[WORK ITEM]: When you reach the line with "携帯アフィリエイト (106, 2169)" in the data below, begin printing lines exactly, and stop once the line with "アダルトアフィリエイト (91, 2111)" has been printed.

[SOURCE DATA]:
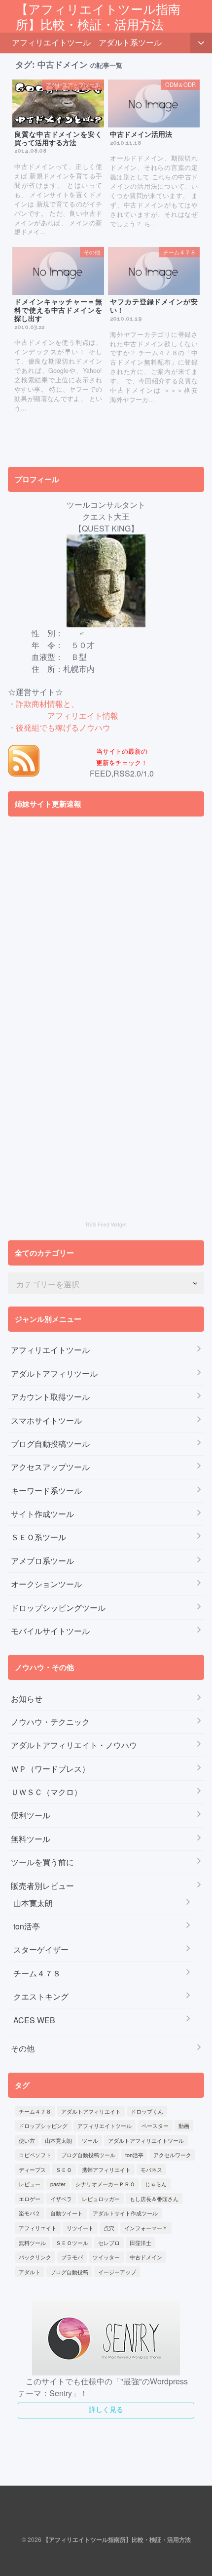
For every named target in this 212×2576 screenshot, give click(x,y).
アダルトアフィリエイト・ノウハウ (74, 1745)
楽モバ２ (29, 2213)
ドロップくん (147, 2111)
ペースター (155, 2125)
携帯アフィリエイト (106, 2169)
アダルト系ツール (130, 42)
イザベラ (61, 2199)
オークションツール (46, 1584)
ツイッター (106, 2257)
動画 (183, 2125)
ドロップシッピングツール (58, 1607)
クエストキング (41, 1996)
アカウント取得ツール (50, 1396)
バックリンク (35, 2257)
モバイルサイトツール (50, 1630)
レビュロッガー (101, 2199)
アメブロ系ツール (42, 1560)
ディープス (32, 2169)
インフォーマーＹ (146, 2228)
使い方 (27, 2140)
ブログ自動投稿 (69, 2272)
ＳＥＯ (64, 2169)
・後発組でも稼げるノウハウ (59, 727)
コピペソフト (35, 2155)
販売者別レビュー (42, 1885)
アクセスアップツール (50, 1466)
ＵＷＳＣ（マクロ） (46, 1792)
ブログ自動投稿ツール (50, 1443)
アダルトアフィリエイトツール (146, 2140)
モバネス (151, 2169)
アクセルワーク (172, 2155)
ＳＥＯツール (72, 2243)
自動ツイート (66, 2213)
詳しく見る (106, 2409)
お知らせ (26, 1698)
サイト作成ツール (42, 1513)
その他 (23, 2048)
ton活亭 (26, 1926)
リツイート (80, 2228)
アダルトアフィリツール (54, 1373)
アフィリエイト (38, 2228)
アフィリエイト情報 (82, 715)
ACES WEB (34, 2020)
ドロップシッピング (43, 2125)
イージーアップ (117, 2272)
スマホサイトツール (46, 1420)
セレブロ (109, 2243)
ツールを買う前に (42, 1862)
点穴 (109, 2228)
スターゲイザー (41, 1949)
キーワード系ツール (46, 1490)
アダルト (29, 2272)
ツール (90, 2140)
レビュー (29, 2184)
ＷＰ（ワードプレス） (50, 1768)
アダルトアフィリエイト (91, 2111)
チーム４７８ (37, 1973)
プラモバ (72, 2257)
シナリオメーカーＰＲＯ (105, 2184)
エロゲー (29, 2199)
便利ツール (30, 1815)
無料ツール (30, 1838)
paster (58, 2184)
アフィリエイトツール (51, 42)
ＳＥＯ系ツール (38, 1537)
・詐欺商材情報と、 (43, 703)
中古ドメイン (146, 2257)
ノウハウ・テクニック (50, 1721)
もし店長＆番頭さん (154, 2199)
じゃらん (156, 2184)
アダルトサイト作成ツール (125, 2213)
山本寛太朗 (33, 1903)
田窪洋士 (140, 2243)
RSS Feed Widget (106, 1224)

[YOUR RESPONSE]:
携帯アフィリエイト (106, 2169)
アダルト系ツール (130, 42)
イザベラ (61, 2199)
オークションツール (46, 1584)
ツイッター (106, 2257)
動画 (183, 2125)
ドロップシッピングツール (58, 1607)
クエストキング (41, 1996)
アカウント取得ツール (50, 1396)
バックリンク (35, 2257)
モバイルサイトツール (50, 1630)
レビュロッガー (101, 2199)
アメブロ系ツール (42, 1560)
ディープス (32, 2169)
インフォーマーＹ (146, 2228)
使い方 (27, 2140)
ブログ自動投稿 (69, 2272)
ＳＥＯ (64, 2169)
・後発組でも稼げるノウハウ (59, 727)
コピペソフト (35, 2155)
販売者別レビュー (42, 1885)
アクセスアップツール (50, 1466)
ＵＷＳＣ（マクロ） (46, 1792)
ブログ自動投稿ツール (50, 1443)
アダルトアフィリエイトツール (146, 2140)
モバネス (151, 2169)
アクセルワーク (172, 2155)
ＳＥＯツール (72, 2243)
自動ツイート (66, 2213)
詳しく見る (106, 2409)
お知らせ (26, 1698)
サイト作成ツール (42, 1513)
その他 (23, 2048)
ton活亭 (26, 1926)
リツイート (80, 2228)
アダルトアフィリツール (54, 1373)
アフィリエイト (38, 2228)
アフィリエイト情報 (82, 715)
ACES WEB (34, 2020)
ドロップシッピング (43, 2125)
イージーアップ (117, 2272)
スマホサイトツール (46, 1420)
セレブロ (109, 2243)
ツールを買う前に (42, 1862)
点穴 (109, 2228)
スターゲイザー (41, 1949)
キーワード系ツール (46, 1490)
アダルト (29, 2272)
ツール (90, 2140)
レビュー (29, 2184)
ＷＰ（ワードプレス） (50, 1768)
アダルトアフィリエイト (91, 2111)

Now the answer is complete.